Task instructions
Keeping pictures out of the copy, restate each record word for word.

───── Source information ─────

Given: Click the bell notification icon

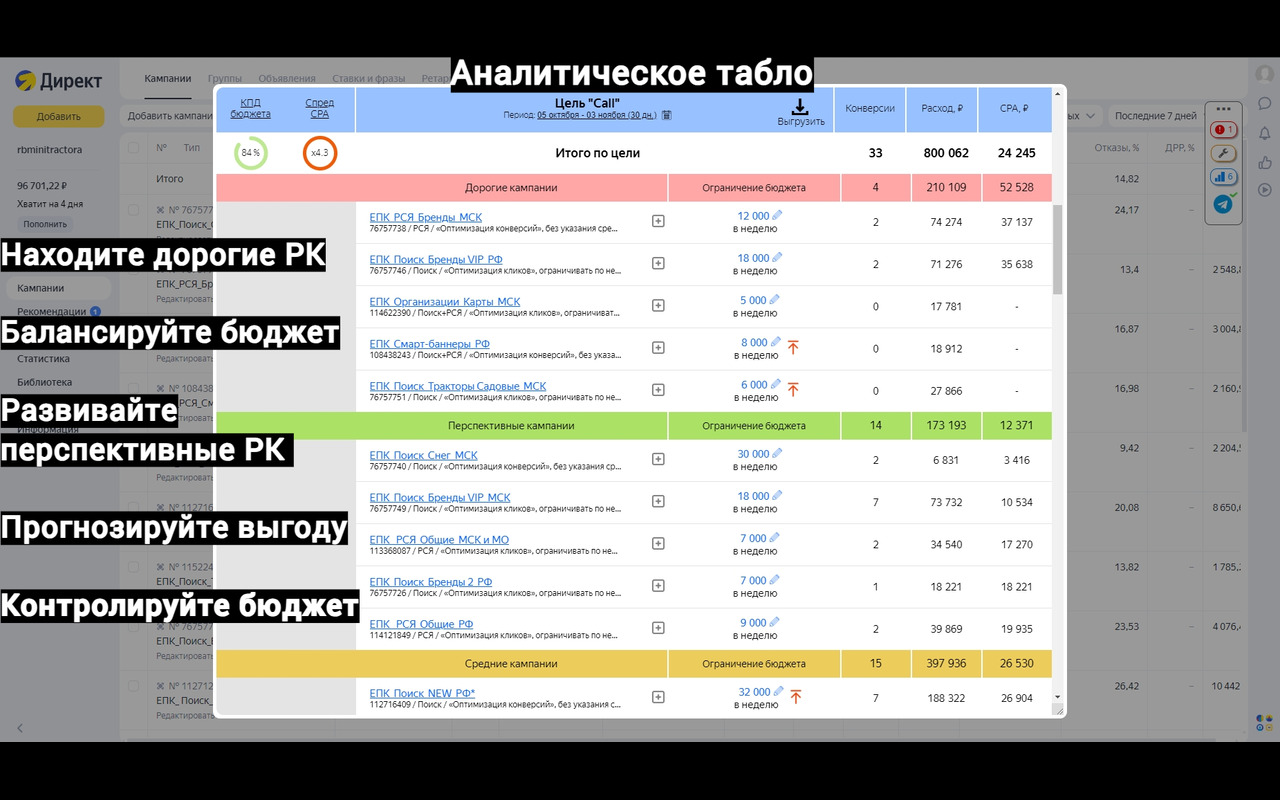Looking at the screenshot, I should click(x=1264, y=133).
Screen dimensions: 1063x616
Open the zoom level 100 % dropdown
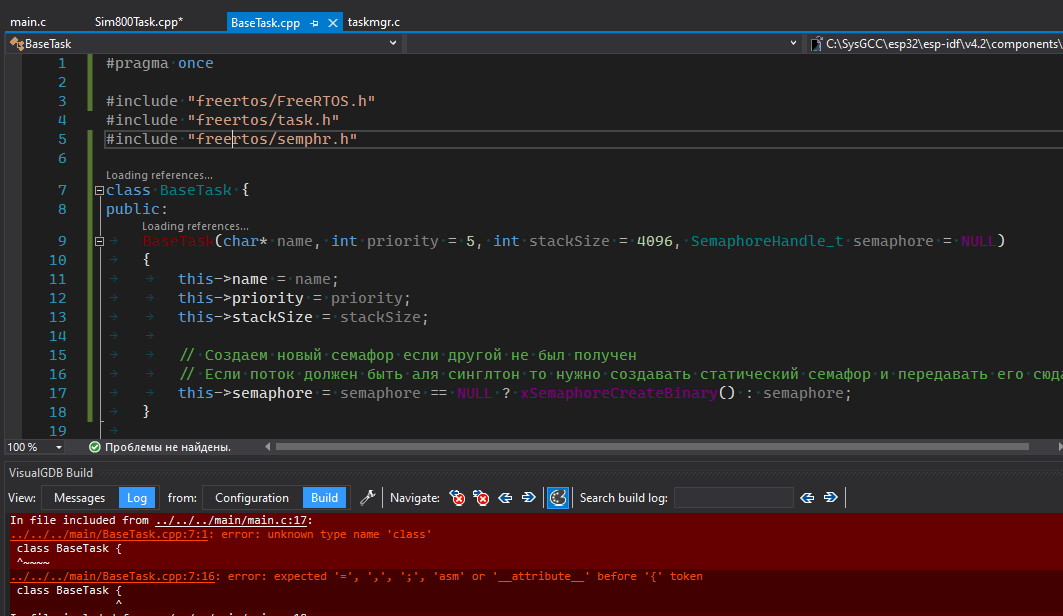point(59,447)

─────

Result below
Given: Click the bell notification icon

Looking at the screenshot, I should click(x=1264, y=133).
Screen dimensions: 1063x616
Open the zoom level 100 % dropdown
point(59,447)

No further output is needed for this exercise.